Le métamorphosé déglutit. Il comprenait leur frustration, mais s’ils avaient amené tout ce matériel, c’était bien pour analyser ce qu’il se passait pour pouvoir mieux le corriger.

- Dracau, déglutit Sacha. Dracaudra, caufeu ?

- Les mimes s’il te plait, répondit machinalement le professeur.

Sacha grimaça.
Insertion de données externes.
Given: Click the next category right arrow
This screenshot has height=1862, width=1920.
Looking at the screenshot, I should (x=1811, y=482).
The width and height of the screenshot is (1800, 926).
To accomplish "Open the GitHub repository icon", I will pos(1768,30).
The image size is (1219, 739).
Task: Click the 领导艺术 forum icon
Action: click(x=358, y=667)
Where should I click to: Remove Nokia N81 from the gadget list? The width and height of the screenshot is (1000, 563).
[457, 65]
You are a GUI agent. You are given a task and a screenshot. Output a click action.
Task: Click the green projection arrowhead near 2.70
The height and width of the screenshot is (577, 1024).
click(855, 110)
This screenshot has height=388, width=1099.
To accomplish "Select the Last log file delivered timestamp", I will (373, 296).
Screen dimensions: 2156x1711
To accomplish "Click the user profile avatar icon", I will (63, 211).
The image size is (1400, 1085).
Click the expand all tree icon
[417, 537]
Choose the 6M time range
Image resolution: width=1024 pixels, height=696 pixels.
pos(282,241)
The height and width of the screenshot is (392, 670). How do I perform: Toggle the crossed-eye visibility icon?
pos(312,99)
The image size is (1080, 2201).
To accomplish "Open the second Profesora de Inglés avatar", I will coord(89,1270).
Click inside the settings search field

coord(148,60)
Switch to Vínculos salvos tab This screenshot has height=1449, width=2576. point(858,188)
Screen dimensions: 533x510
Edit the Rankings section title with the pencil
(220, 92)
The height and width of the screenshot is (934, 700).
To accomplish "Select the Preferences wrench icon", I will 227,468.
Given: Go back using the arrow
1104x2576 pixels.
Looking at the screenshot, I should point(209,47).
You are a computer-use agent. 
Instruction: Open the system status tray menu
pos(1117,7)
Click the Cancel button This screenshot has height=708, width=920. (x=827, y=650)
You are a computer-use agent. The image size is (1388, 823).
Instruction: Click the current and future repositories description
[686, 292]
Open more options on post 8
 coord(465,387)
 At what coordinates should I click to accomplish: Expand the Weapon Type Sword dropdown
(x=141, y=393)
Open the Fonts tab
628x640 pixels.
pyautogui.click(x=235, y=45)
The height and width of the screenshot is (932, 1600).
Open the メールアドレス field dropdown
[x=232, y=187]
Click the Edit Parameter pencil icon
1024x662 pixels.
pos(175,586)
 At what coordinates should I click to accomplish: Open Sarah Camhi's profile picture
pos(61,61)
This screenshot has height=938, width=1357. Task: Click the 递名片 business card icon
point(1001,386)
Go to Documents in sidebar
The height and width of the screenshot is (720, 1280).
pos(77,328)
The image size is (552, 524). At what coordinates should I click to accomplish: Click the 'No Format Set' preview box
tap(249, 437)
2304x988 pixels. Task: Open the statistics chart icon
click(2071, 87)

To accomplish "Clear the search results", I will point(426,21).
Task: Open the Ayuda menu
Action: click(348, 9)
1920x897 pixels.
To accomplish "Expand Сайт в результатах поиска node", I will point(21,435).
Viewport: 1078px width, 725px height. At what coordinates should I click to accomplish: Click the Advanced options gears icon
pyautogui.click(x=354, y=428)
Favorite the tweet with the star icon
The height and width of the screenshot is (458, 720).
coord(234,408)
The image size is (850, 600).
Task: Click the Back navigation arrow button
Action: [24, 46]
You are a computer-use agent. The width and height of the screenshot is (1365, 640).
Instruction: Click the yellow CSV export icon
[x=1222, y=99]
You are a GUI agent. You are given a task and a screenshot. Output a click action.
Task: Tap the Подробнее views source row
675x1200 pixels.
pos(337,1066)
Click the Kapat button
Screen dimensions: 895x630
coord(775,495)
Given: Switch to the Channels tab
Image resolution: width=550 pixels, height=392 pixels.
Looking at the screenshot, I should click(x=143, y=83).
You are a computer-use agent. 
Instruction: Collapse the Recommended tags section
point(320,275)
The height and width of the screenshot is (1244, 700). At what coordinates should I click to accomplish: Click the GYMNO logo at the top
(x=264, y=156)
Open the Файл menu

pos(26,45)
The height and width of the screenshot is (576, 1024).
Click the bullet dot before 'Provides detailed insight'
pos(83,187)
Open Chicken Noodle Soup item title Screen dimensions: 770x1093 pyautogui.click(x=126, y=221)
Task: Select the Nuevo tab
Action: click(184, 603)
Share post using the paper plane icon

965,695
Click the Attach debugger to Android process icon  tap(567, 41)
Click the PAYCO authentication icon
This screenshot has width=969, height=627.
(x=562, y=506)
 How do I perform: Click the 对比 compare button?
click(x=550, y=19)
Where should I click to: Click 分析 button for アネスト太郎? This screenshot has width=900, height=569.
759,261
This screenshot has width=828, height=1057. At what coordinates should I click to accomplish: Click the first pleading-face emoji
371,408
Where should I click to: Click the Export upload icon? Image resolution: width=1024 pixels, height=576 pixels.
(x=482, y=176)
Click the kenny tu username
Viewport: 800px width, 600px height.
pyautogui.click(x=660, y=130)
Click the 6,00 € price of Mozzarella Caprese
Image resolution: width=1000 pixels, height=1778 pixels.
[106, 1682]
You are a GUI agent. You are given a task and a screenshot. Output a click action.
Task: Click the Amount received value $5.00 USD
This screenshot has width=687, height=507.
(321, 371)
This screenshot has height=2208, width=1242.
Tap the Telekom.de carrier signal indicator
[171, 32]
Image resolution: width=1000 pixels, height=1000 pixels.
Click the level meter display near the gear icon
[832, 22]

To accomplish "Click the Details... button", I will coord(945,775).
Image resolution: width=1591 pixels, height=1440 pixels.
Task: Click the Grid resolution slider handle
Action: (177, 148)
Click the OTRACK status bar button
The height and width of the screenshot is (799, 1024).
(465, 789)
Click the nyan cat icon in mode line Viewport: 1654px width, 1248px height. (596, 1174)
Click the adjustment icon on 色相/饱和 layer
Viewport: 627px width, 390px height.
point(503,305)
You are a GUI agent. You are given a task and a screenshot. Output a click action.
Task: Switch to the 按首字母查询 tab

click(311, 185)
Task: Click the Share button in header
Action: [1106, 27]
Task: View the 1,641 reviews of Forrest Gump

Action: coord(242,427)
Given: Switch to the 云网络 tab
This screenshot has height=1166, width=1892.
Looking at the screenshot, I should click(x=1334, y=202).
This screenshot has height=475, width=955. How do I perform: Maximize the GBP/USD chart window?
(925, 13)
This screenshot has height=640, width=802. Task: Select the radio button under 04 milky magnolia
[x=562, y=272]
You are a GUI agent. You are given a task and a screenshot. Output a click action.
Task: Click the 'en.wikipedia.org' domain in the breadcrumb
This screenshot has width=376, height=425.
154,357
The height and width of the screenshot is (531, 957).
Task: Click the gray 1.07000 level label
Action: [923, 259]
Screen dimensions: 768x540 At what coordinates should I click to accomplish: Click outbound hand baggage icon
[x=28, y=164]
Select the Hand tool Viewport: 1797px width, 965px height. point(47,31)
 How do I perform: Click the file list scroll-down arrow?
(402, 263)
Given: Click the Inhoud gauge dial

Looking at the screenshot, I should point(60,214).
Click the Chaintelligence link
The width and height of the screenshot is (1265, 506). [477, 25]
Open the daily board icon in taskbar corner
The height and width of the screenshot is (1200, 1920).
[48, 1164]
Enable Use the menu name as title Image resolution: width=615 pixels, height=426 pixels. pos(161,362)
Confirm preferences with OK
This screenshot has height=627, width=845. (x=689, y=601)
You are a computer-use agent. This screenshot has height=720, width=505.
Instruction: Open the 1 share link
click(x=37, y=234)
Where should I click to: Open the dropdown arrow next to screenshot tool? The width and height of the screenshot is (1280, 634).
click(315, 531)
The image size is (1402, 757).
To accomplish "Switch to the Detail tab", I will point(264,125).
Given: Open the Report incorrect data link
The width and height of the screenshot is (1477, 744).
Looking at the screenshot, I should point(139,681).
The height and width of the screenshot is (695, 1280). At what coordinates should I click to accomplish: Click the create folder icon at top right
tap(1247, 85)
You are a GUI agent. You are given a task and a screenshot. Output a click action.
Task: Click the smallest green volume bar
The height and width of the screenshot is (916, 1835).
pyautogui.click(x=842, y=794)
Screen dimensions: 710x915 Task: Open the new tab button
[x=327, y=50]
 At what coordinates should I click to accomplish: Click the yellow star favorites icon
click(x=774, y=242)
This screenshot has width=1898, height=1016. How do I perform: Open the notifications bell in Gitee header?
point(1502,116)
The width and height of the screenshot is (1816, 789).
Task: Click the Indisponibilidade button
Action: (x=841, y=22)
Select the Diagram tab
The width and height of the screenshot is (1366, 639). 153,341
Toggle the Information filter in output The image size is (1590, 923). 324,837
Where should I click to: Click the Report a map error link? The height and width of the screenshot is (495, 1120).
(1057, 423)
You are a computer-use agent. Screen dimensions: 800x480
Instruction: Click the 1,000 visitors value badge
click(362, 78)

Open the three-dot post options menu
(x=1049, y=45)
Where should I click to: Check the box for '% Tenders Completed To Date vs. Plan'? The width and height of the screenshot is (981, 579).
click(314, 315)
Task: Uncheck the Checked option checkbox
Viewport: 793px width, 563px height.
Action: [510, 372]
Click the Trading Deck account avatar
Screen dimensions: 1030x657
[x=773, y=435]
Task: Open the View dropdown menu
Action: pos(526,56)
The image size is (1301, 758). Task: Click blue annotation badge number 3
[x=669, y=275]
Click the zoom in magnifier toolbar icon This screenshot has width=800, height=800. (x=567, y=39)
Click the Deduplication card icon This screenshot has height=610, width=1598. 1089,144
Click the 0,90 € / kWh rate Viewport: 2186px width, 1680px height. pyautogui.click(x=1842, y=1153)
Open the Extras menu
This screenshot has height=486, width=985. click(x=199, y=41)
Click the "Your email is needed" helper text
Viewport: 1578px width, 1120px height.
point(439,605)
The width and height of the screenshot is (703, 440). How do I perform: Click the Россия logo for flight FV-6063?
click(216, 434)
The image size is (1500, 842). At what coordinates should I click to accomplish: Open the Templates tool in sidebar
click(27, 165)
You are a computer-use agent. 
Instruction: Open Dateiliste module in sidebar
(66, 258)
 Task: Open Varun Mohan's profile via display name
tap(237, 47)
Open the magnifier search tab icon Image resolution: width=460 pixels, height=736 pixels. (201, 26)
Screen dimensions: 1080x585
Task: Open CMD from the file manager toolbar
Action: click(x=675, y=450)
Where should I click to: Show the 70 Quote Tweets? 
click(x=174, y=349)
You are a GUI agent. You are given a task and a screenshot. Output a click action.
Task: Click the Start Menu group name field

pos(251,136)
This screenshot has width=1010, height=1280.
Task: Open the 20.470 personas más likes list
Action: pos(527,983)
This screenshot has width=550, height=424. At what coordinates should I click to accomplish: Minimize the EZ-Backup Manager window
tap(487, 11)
Avec Serena qui le comprenait de mieux en mieux, il commençait à perdre l’habitude.

- Dracaudra… Caufeu ?

- Tu ne comprends pas ! s’emporta le professeur. Les analyses c’est bien à condition de pouvoir les tester ensuite.

- Dra…

- Mais bien sûr ! Comme s’il suffisait de se baisser pour en trouver, ragea Edivo en jetant ses gants par terre. J’ai fait des pieds et des mains juste pour me procurer ce petit morceau et… Ah, comment je vais expliquer ça à son propriétaire !

"Désolé," murmura Sacha.

Pikachu s’était approché de son ancien dresseur et lui tapotait le genou en signe de réconfort.

"Il est plus énervé contre lui que contre toi," le rassura-t-il. "Laisse le se calmer."

"Je voudrais vous aider."

"Ça devrait pouvoir s’arranger," pouffa Pikachu. "Une chasse au trésor, ça te tente ?"

Quelque chose que l’ancien dresseur aurait accepté sans hésiter s’il n’y avait pas…

"Serena," souffla le métamorphosé.

"Hu ?"

"Je peux pas la laisser seule."

"Mais…" articula péniblement Pikachu. "Elle a l’air d’avoir repris en confiance en elle alors tu n’as plus à…"

"Ce n’est plus ça le problème !" cria Sacha. Il se mit à tourner en rond, battant de la queue tel un métronome. "Il y a cette histoire avec Arthur, sauf que je sais pas s’il y a vraiment quelque chose mais je peux pas non plus partir en me disant qu’il n’y a rien."

"Quand tu dis Arthur, tu veux dire…"

"Celui de la Team Aqua, le chef de la Team Aqua ! Et il disait la connaître mais Serena non alors au final…" Il attrapa sa tête comme pour l’empêcher d’exploser. "Je sais toujours pas quoi en penser et… Pikachu ?"

Les oreilles abaissées vers l’arrière, les yeux révulsés, il ne fallut pas longtemps à la souris pour crier :

"Pourquoi tu ne m’as pas appelé plus tôt ?!"

Pikachu avait chipé le mouchoir de soie et y embaluchonnait une bouteille de ketchup trouvée on ne savait où.

"Attends ! Attends un peu !"

"Je viens avec vous," décréta le pokémon.

Le métamorphosé se figea. Il n’était pas contre l’aide de la souris, par contre allez expliquer cela à Serena sans tout dévoiler sur sa véritable identité.

"Tu vas juste compliquer les choses !"

"Elles le sont déjà, non ?" grogna Pikachu. "Et puis j’en ai assez que tu te comportes comme si… comme si…"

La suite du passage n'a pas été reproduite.